Bishop Matthew Kukah, once had this to say of contemporary Nigeria “No one could have imagined that in winning the Presidency, General Buhari would bring nepotism and clannishness into the military and the ancillary security agencies, that his government would be marked by supremacist and divisive policies that would push our country to the brink. This president has displayed the greatest degree of insensitivity in managing our country’s rich diversity. He has subordinated the larger interests of the country to the hegemonic interests of his co-religionists and clansmen and women. The impression created now is that, to hold a key and strategic position in Nigeria today, it is more important to be a Northern Muslim than a Nigerian. The irony is that in all of this, neither Islam nor the North can identify any real benefits from these years that have been consumed by the locusts that this government has unleashed on our country. The Fulani, his innocent kinsmen, have become the subject of opprobrium, ridicule, defamation, calumny and obloquy.

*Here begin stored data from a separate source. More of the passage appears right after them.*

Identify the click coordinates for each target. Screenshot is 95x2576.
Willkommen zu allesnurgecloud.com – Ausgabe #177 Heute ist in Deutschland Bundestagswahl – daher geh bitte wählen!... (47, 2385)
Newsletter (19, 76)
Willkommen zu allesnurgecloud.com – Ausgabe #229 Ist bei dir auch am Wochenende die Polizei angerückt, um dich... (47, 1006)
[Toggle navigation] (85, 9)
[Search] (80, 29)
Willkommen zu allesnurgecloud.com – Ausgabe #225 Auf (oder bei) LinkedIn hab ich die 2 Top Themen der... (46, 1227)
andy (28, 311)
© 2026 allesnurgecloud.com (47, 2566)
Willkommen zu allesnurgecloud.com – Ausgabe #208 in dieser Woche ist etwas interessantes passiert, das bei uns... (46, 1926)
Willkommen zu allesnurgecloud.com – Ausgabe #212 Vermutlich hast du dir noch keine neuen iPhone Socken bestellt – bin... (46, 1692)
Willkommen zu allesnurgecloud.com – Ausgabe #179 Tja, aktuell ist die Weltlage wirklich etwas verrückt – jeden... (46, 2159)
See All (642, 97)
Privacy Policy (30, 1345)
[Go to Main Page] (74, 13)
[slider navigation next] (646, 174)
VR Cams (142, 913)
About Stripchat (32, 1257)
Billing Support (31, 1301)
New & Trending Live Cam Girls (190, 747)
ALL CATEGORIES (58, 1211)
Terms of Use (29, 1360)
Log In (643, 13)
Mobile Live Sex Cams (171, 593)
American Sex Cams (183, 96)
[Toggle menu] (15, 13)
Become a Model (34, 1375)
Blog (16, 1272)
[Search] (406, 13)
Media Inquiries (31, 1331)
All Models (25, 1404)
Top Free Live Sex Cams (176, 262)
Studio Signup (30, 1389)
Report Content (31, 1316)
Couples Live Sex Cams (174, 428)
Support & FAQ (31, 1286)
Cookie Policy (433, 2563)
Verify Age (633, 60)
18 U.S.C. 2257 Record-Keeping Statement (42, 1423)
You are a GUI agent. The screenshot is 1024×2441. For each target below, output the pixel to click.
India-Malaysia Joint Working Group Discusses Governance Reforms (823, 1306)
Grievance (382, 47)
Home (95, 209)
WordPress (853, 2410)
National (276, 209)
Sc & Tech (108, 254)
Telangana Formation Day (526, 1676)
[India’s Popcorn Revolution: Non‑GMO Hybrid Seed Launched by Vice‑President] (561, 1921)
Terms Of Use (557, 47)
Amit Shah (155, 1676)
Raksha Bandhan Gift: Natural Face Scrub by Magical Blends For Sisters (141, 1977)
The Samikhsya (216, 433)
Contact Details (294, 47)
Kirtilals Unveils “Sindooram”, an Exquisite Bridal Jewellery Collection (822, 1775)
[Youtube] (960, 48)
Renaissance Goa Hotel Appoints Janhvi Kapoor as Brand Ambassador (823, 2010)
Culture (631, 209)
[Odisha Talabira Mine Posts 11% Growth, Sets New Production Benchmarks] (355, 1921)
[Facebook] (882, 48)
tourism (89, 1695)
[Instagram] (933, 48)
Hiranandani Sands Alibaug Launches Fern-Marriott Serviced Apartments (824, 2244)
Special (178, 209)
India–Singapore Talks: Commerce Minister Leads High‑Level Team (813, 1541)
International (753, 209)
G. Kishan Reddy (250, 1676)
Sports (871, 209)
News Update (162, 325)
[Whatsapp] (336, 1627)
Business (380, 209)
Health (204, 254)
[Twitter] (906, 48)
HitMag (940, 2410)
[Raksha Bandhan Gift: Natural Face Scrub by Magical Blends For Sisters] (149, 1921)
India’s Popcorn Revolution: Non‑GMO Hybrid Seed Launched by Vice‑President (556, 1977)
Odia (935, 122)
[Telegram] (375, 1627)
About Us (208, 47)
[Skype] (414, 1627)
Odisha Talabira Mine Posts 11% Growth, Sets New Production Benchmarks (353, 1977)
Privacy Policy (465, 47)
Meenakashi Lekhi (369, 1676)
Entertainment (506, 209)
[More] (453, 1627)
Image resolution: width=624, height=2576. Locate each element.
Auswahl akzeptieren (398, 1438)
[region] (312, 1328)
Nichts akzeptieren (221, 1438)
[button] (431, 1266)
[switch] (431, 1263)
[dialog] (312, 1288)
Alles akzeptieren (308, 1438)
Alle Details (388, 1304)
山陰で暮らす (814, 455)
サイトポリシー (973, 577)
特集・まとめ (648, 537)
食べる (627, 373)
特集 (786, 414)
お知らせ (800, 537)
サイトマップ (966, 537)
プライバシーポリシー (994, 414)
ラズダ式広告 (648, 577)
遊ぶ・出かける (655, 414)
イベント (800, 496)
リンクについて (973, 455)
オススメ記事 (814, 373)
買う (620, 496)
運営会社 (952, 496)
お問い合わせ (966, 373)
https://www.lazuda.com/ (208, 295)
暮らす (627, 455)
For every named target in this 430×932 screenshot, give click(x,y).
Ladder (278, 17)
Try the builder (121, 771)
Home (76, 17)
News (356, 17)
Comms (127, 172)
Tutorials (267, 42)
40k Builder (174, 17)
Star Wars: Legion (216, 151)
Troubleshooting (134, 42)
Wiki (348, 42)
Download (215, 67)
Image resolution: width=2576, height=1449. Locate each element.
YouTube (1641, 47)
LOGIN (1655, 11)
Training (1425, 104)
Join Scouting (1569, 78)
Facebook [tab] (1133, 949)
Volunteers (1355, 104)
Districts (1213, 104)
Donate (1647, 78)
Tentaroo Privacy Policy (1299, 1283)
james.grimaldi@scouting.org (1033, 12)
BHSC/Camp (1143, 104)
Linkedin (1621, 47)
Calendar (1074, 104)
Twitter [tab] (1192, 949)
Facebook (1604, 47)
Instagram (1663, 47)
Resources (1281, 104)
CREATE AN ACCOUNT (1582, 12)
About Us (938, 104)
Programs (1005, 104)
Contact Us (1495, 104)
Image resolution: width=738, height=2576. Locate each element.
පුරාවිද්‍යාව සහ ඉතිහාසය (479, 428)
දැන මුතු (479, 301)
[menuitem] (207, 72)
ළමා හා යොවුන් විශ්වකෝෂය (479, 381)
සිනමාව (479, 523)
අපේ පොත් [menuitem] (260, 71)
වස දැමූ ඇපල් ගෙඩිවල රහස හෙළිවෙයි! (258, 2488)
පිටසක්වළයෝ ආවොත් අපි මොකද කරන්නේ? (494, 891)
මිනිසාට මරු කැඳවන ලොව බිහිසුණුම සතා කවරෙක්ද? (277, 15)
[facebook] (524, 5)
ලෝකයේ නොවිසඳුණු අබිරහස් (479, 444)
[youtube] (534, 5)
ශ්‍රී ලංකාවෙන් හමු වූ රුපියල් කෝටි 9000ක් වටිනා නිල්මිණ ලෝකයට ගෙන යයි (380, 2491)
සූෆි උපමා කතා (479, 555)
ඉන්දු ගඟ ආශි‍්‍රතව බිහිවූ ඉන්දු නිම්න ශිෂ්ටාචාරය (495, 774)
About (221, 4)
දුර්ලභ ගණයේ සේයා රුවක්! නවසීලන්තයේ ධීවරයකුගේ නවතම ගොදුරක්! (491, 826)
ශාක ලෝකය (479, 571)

His North has become one large grave yard, a valley of dry bones, the nastiest and the most brutish part of our dear country. Despite running the most nepotistic and narcissistic government in known history, there are no answers to the millions of young children on the streets in Northern Nigeria, the North still has the worst indices of poverty, insecurity, stunting, squalor and destitution. On our part, I believe that this is a defining moment for Christians and Christianity in Nigeria.”
Kukah further observed “We Christians must be honest enough to accept that we have taken so much for granted and made so much sacrifice in the name of nation building. We accepted President Buhari when he came with General Idiagbon, two Muslims and two northerners”.
Kukah needs to update this allegation with the fact that since his earlier observation, two Northern Muslims have been appointed the head of the Nigerian judiciary and legislature respectively thus rounding up the capture of the three organs of the Nigerian government. In an unprecedented step, 16 socio-cultural leaders from southern Nigeria have instituted a suit against President Muhammadu Buhari for allegedly marginalising the people of the southern region from appointments in his administration. The plaintiffs are praying the court to determine whether the president has acted in compliance with Section 1(2), Section 14(3) Section 217(3) of the 1999 Constitution (as amended) in appointing top officials since the inception of his administration in 2015.
It is uncanny how the fiction of so-called American omniscient prediction of the disintegration of Nigeria by 2015 is being imitated by the reality of Nigeria today. Without putting a specific date, the probability that Nigeria may not survive has always remained extant.
Ironically, it is after and not prior to 2015 that the apocalypse prediction has become more probable. It is from 2015 that the new vocabulary of Nigeria being more divided than any other period of the troubled history save the visitation of the civil war.